■ **WHAT YOU ARE ASKED TO DO**: Please output the stretch of lines from the one containing "This screenshot has width=960, height=929." through the one containing "(x=738, y=35)" as a JSON list of strings, one string per line, leaving out blank lines.

■ **LISTED RECORDS**:
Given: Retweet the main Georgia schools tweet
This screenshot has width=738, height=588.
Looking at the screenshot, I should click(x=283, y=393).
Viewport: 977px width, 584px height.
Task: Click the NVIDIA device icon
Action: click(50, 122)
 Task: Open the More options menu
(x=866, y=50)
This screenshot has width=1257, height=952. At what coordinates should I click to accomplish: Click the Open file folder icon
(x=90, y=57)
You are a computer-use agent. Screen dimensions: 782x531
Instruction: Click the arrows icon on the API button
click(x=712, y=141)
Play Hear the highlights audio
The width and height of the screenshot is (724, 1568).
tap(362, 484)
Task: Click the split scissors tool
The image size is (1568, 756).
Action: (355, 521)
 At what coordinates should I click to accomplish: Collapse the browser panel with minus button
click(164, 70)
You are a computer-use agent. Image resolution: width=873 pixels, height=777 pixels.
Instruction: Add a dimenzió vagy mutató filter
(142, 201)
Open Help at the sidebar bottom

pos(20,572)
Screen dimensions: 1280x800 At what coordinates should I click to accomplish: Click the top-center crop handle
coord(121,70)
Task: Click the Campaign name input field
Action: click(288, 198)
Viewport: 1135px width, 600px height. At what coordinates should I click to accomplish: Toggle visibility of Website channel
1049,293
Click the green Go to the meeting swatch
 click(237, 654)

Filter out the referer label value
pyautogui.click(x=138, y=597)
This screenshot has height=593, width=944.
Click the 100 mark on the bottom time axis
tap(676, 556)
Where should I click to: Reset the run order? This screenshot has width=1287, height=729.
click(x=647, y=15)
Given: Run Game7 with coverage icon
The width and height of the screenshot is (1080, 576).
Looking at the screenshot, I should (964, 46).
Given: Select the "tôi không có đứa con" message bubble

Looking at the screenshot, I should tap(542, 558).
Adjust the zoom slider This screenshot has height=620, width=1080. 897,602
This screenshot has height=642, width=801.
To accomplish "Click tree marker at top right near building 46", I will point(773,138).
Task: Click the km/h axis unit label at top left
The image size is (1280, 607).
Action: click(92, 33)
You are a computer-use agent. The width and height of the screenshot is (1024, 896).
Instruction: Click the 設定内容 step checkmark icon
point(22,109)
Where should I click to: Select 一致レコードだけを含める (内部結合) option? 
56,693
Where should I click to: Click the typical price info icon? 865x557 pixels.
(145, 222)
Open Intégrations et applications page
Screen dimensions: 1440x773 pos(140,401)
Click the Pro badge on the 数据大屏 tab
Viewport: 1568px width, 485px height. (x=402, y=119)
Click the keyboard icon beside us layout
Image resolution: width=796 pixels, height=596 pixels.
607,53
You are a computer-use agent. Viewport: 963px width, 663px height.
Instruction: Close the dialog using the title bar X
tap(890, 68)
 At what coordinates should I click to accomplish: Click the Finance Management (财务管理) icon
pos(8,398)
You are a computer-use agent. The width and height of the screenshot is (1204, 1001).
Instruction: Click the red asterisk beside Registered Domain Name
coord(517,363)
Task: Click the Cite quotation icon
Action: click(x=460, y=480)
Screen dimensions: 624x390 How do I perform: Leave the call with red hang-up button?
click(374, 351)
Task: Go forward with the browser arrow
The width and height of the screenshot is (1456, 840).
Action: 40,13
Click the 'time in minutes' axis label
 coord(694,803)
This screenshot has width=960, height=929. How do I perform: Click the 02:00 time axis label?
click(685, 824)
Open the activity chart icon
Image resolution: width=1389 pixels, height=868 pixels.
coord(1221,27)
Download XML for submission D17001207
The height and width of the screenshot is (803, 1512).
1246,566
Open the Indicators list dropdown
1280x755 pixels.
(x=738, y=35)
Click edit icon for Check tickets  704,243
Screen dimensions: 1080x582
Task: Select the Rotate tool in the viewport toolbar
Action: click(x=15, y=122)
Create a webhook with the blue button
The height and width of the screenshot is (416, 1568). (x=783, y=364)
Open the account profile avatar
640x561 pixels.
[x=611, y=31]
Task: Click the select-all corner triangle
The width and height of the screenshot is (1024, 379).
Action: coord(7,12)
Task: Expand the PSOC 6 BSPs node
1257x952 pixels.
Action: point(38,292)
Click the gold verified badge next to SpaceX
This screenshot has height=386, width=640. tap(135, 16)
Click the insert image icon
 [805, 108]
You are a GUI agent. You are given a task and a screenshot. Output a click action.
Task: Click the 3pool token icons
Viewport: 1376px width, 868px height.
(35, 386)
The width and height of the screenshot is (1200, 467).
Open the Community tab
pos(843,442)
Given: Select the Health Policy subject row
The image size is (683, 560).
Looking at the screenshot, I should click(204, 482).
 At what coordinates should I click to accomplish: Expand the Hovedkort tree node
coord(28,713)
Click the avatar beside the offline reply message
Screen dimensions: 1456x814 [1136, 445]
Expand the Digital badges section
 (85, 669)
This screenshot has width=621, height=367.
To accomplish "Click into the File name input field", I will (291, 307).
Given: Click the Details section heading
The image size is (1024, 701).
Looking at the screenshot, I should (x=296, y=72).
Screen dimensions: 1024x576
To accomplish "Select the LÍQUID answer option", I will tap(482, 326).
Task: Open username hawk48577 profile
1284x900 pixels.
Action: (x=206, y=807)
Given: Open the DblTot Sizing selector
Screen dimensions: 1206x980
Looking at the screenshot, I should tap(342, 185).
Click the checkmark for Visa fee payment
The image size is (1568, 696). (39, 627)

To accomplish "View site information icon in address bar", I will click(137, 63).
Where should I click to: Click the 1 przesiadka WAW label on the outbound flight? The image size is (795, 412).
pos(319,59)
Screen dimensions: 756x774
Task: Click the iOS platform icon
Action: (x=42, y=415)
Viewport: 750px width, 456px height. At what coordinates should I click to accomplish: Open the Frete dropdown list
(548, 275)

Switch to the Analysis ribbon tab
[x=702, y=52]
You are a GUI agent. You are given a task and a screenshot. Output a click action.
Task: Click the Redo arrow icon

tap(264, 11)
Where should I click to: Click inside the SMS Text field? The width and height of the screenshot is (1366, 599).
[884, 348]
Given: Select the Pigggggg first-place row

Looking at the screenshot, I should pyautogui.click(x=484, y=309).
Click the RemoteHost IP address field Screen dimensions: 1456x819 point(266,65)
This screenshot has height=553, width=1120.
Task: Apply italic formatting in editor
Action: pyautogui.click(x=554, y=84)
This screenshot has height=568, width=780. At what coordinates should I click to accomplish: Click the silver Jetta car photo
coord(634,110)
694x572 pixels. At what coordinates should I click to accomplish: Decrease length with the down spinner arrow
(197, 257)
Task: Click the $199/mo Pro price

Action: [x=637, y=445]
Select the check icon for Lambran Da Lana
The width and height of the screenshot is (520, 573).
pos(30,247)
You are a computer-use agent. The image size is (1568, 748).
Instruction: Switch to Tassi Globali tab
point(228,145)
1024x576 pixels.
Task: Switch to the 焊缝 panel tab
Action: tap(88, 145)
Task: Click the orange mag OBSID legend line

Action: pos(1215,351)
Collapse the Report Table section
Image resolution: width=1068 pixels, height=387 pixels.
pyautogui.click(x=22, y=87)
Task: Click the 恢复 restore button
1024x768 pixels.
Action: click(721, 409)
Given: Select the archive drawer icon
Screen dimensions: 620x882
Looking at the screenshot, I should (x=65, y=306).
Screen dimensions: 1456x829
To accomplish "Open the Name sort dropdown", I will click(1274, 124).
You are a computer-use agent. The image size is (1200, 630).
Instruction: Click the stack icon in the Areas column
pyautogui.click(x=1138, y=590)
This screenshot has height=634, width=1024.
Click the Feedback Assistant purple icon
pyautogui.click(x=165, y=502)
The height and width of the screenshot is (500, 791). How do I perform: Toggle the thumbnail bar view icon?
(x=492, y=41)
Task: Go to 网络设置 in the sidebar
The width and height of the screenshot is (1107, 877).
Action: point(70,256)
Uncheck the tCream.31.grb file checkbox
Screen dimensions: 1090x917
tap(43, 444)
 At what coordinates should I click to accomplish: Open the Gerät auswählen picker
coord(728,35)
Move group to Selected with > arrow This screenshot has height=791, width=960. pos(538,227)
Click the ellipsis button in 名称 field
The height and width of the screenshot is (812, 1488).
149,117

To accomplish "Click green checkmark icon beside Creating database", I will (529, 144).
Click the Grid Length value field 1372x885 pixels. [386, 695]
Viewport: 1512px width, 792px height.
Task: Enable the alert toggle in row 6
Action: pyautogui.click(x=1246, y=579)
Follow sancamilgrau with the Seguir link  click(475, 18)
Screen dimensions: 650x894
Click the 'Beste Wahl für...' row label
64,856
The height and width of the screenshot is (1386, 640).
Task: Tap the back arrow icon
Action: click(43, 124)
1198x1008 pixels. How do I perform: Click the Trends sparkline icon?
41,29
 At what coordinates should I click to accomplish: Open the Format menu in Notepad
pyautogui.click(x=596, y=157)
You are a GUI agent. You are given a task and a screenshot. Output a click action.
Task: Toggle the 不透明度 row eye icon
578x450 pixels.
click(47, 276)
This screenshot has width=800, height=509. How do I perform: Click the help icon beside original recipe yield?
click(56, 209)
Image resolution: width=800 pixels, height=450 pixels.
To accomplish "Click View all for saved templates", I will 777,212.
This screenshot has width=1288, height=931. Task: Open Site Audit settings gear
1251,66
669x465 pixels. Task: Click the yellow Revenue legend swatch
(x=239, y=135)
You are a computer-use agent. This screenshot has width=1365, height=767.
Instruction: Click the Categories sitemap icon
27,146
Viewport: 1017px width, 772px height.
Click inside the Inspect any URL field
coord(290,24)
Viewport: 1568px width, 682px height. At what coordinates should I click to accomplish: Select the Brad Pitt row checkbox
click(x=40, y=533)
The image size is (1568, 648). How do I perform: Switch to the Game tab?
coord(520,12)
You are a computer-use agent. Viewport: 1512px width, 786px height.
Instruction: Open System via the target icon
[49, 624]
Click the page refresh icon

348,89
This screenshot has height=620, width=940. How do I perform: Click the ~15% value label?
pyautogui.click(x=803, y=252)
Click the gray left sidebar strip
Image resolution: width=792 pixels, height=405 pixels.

■ **IN RESPONSE**:
[
  "This screenshot has width=960, height=929. How do I perform: Click the 02:00 time axis label?",
  "click(685, 824)",
  "Open the activity chart icon",
  "Image resolution: width=1389 pixels, height=868 pixels.",
  "coord(1221,27)",
  "Download XML for submission D17001207",
  "The height and width of the screenshot is (803, 1512).",
  "1246,566",
  "Open the Indicators list dropdown",
  "1280x755 pixels.",
  "(x=738, y=35)"
]